KUALA LUMPUR, Oct 23 — MCA never objected when Malaysia was declared an “Islamic country”, former Prime Minister Tun Dr Mahathir Mohamad told reporters today.
His remarks today come amid debate over the status of the Federal
Constitution. De facto law minister Datuk Seri Nazri Aziz told
Parliament yesterday that Malaysia had no secularist roots.
On September 29, 2001 the nation’s fourth PM unilaterally declared
Malaysia as an Islamic country in a political speech at the Gerakan
party’s national delegates conference.
Dr Mahathir had appeared to contradict the secular pronouncements
made by his predecessors, including Tunku Abdul Rahman Putra and Tun
Hussein Onn, by saying: “Umno wishes to state loudly that Malaysia is an
Islamic country. This is based on the opinion of ulamas who had
clarified what constituted as Islamic country .... If Malaysia is not an
Islamic country because it does not implement the hudud, then there are
no Islamic countries in the world.”
Dr Mahathir also claimed today that Malaysia is “by definition” a
Muslim country since it is acknowledged as such by the Muslim world.
“We don’t care about what these people say in order to make it a political issue,” he added, referring to the ongoing debate.
The former PM also expressed his disappointment that the hudud issue
was being politicised by those who are pushing for its implementation.
“(This kind of) hudud, which is used for politics, is not exactly
hudud,” he stressed. “It is hudud used to give victory over one side.
“Pity the Muslim. If he steals, his hand will be chopped off. But his
(non-Muslim) friend who steals together with him will only get two
months in jail. Is that fair? That is not Islam.”
He was also not pleased that those who support hudud are seen as more Islamic than those who do not support it.
“These issues are meant to scare the Chinese community to not support
DAP,” Dr Mahathir said, referring to MCA’s recent attacks on hudud.
MCA had previously warned that Muslim MPs would unite to amend the
Federal Constitution in favour of hudud and the Islamic state if PR
takes over, but DAP’s Lim Kit Siang had dismissed it as a “lie” to deter
the Chinese community from voting for the opposition.

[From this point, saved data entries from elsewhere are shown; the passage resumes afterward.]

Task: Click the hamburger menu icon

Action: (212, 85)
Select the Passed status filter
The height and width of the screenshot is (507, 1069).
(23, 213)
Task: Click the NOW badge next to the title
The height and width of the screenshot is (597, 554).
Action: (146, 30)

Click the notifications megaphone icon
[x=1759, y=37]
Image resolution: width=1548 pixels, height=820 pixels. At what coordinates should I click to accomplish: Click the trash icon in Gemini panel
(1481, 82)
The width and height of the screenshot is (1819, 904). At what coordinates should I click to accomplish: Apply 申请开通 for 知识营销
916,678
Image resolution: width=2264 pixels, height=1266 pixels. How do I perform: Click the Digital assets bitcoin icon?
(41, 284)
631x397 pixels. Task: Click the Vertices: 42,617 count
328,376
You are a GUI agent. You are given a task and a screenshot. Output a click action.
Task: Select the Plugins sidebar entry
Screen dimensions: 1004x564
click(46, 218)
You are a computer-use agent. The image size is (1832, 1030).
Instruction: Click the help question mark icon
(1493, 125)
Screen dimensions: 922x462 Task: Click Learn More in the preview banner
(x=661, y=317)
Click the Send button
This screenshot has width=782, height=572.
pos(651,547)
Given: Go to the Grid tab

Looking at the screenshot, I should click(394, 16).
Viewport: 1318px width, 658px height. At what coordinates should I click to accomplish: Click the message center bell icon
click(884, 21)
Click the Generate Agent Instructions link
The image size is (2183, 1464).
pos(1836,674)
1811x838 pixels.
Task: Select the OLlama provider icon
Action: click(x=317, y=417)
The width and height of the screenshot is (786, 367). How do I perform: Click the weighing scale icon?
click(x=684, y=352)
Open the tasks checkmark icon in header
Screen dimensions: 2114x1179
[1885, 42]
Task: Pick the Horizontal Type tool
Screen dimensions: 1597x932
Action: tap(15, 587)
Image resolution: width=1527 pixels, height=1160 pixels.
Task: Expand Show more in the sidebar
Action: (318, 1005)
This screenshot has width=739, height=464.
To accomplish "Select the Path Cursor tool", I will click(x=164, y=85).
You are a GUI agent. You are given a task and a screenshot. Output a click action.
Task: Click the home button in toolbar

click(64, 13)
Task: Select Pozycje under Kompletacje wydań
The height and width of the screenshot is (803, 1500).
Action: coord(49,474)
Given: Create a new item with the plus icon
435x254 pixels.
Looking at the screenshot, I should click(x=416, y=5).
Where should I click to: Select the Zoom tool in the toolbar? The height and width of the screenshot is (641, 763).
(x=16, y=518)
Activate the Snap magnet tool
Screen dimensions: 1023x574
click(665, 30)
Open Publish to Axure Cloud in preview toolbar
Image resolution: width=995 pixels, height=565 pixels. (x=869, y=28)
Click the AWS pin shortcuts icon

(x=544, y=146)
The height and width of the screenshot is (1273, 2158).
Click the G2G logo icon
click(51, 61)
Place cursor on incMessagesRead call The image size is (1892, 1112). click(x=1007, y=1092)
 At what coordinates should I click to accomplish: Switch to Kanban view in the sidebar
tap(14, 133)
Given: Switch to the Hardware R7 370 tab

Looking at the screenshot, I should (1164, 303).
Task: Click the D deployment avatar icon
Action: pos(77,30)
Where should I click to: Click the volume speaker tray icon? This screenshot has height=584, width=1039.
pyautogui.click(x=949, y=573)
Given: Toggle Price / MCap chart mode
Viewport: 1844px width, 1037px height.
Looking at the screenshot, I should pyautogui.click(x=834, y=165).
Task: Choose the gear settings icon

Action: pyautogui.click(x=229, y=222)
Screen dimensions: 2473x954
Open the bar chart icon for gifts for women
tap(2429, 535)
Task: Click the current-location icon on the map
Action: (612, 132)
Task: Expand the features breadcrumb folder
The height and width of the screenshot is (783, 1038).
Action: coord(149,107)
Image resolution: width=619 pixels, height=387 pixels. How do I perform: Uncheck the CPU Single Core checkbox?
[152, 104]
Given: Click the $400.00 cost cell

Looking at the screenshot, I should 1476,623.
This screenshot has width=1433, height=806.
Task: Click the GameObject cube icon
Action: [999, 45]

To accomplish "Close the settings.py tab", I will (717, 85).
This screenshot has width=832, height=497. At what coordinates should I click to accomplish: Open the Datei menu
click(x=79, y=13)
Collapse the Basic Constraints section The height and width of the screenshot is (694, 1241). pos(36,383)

MCA also had repeatedly used the issue in its bid to drive a wedge
between PAS and DAP, two parties in the PR federal opposition pact.
PAS has expressed its support for the implementation of hudud law,
but DAP has said that it can only be done in an “Islamic state”,
pointing out that the Federal Constitution states that Malaysia is a
BN has often pointed to the differing views of PAS and DAP on hudud as proof that PR is not united.